## Task prompt
Starting at the line containing "Image resolution: width=512" and continuing through the end of the listing, write those lines out again, requests included, and offset every coordinate in the answers by -101. Omit the pictures.

*** Data ***

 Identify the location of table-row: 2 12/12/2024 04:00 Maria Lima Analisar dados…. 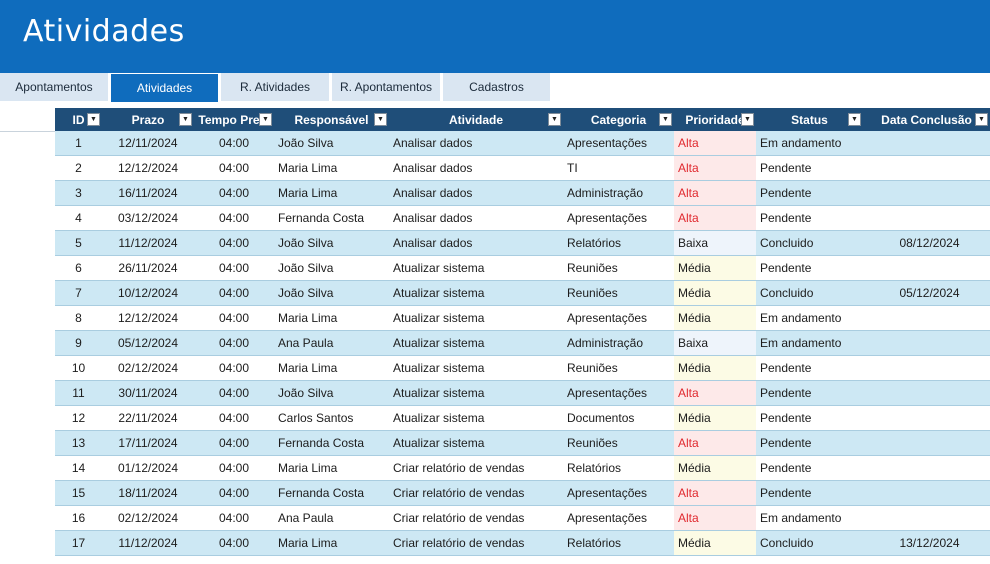
(522, 168).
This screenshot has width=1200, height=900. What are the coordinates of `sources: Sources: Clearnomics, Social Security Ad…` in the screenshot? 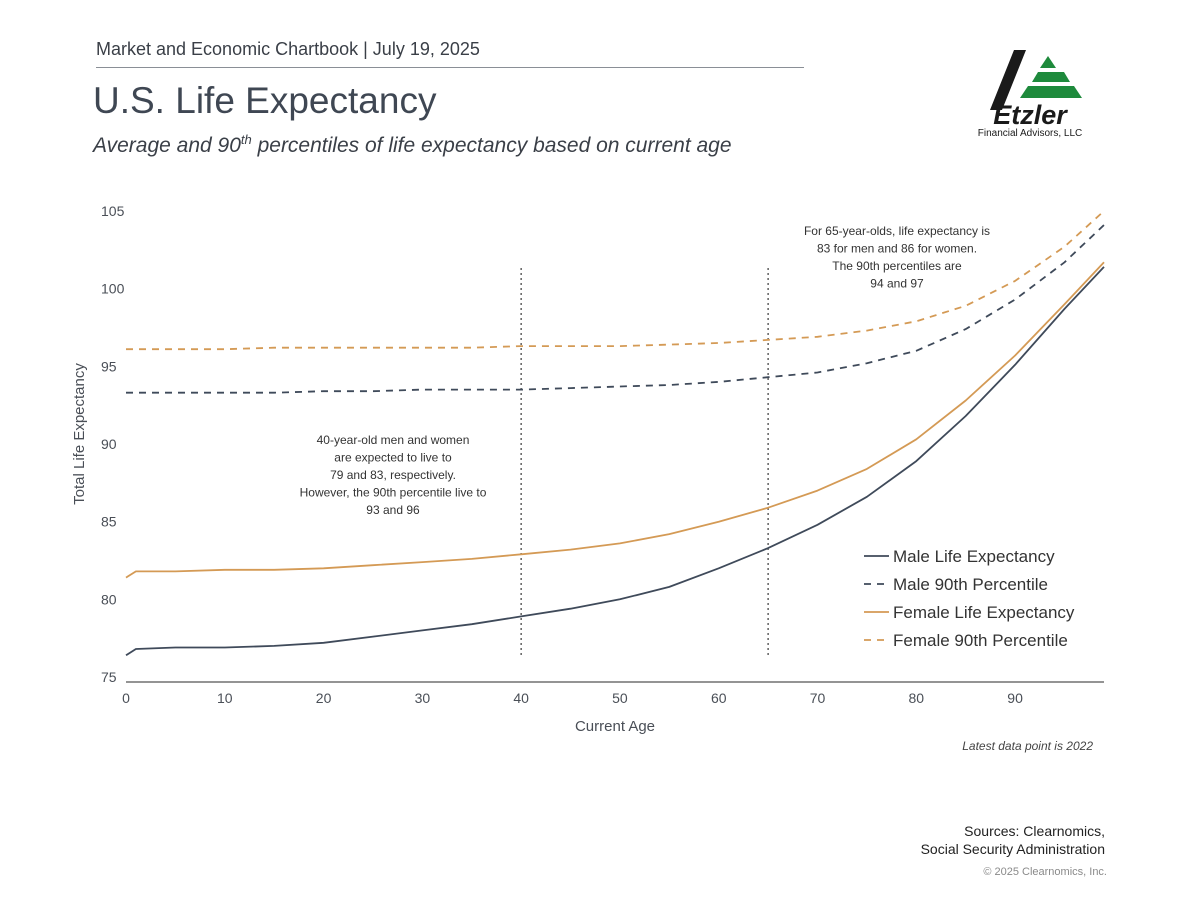 It's located at (1013, 840).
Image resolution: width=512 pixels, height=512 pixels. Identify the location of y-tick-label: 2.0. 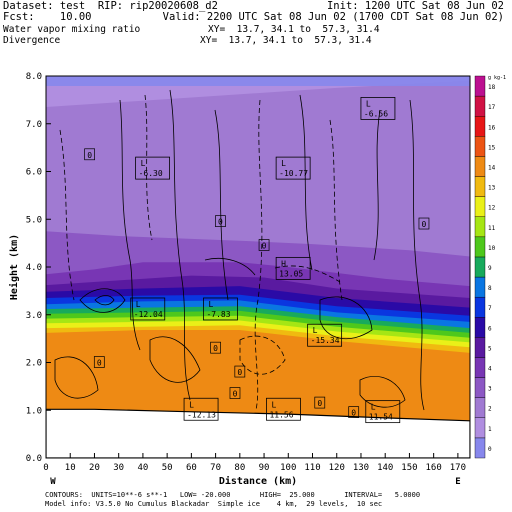
(34, 364).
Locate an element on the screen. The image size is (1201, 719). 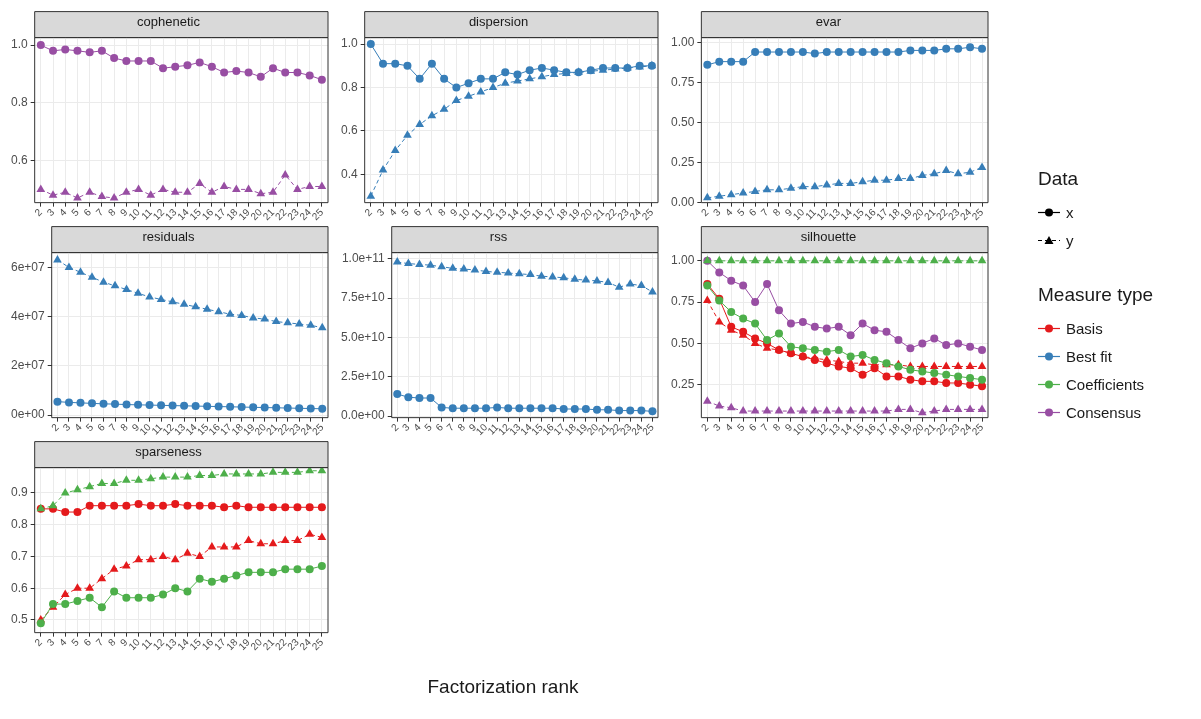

*** End of Data ***

## Result below
Image resolution: width=512 pixels, height=512 pixels. Identify the location of y-tick-label: 2.0. 
(-67, 263).
Locate an element on the screen. The image size is (1201, 719). 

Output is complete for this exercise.